At work it came up that we needed to have our emails downgraded to plain text if they were being sent out to the internet. The reason for this was so that our filtering software could remove PII without having to worry about the HTML code behind the human-readable version getting false flagged. As the filter was on the edge appliance internal emails could be left as HTML without fear of being false-flagged.
This sounds pretty simple to do. Unfortunately, it turned into a trip down the rabbit hole.
Under Exchange 2010 there are policies for remote domains, with the natural fallback of Default handling anything not already defined. I proceeded to do what one would natural expect would accomplish the desired goal. I first issued the following commands:
Set-RemoteDomain Default -ContentType MimeText
Set-RemoteDomain Default -TNEFEnabled $False
Everything appeared to work at first. Then I found Outlook clients weren’t sending their messages as plain text. This resulted in me spending several hours trying to puzzle it out, and finally a support call to Microsoft.
The call managed to explain why I was seeing what I was seeing.
There are three points of action : Outlook client, Contact/Mail user, and Remote Domain settings on the server.
For TNEF settings the order of application is exactly that – Outlook client, Contact/Mail user, and Remote Domain settings on the server. The server setting for the remote domain overrides anything set for a mail user/contact entry which overrides anything from Outlook.
However, ContentType is not that way. Instead it is the exact opposite, with the Outlook client having the last say in the equation. MOst people are now thinking “WHAT?!!! Why would the client be allowed to override the server’s setting?!!” I was given no clear answer on this from Microsoft, instead receiving the patent “By design” response.
What I was able to work out with Microsoft was the following:
1] For OWA clients I had to disable the Premium experience.
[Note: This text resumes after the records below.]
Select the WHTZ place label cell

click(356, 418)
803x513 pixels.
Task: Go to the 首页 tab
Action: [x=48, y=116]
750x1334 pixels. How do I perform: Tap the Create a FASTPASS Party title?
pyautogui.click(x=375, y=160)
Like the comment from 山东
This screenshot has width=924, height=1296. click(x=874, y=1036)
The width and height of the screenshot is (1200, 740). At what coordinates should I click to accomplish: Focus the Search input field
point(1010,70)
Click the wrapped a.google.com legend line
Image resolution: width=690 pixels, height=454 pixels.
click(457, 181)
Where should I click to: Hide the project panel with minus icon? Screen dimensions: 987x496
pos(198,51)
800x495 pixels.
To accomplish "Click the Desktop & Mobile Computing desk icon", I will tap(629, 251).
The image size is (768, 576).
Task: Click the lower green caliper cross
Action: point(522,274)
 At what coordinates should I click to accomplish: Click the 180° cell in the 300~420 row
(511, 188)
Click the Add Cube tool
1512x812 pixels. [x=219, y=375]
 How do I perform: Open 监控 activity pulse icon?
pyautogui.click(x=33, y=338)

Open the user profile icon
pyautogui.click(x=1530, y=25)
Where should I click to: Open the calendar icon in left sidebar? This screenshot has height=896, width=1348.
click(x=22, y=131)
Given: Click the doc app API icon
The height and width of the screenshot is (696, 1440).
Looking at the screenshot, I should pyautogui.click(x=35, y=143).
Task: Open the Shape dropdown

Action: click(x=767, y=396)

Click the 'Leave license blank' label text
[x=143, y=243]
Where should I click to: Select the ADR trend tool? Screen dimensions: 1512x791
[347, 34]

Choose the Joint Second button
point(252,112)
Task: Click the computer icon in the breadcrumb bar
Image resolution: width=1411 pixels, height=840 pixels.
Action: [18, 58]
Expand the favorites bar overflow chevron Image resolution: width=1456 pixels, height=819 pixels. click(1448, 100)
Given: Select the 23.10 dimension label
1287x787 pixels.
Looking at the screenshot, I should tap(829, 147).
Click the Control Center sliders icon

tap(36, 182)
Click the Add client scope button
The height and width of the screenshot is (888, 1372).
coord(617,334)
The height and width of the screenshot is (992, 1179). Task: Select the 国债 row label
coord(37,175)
While this did not prevent reading in HTML it did force ALL new, reply, and forward emails to be in plain-text.
2] For Outlook clients the implementations was a little more complicated. I had to create a GPO which had to have the following settings:
User Configuration|Policies|Administrative Templates|Classic Administrative Templets|Microsoft Outlook 2010|Disable Items in User Interface|Custom
Disable command bar buttons and menu items : 5564,5565
User Configuration|Policies|Administrative Templates|Classic Administrative Templets|Microsoft Outlook 2010|Mail Format|Internet Formatting
Outlook Rich Text Options : Enabled
Use this format : Convert to plain text
User Configuration|Policies|Administrative Templates|Classic Administrative Templets|Microsoft Outlook 2010|Mail Format|Internet Formatting|Message Format
Set message format : Enabled
Use the following format for e-mail messages: Plain Text
User Configuration|Policies|Administrative Templates|Classic Administrative Templets|Microsoft Outlook 2010|Outlook Options|Preferences|E-mail Options
Read e-mail as plain text : Enabled
Essentially what this did was force Outlook to read messages in plain text, and to write new messages in plain text. It also disabled the buttons under the Format tab for RTF and HTML. Now a user could still read the message in HTML by clicking the info message and choosing Display in HTML, and from there reply or forward in HTML but that is not something most people are going to do for every message every time it is opened.
Hopefully Microsoft will one day correct the precedence with ContentType conversion such that it is as Administrators would expect and want, namely server overrides client.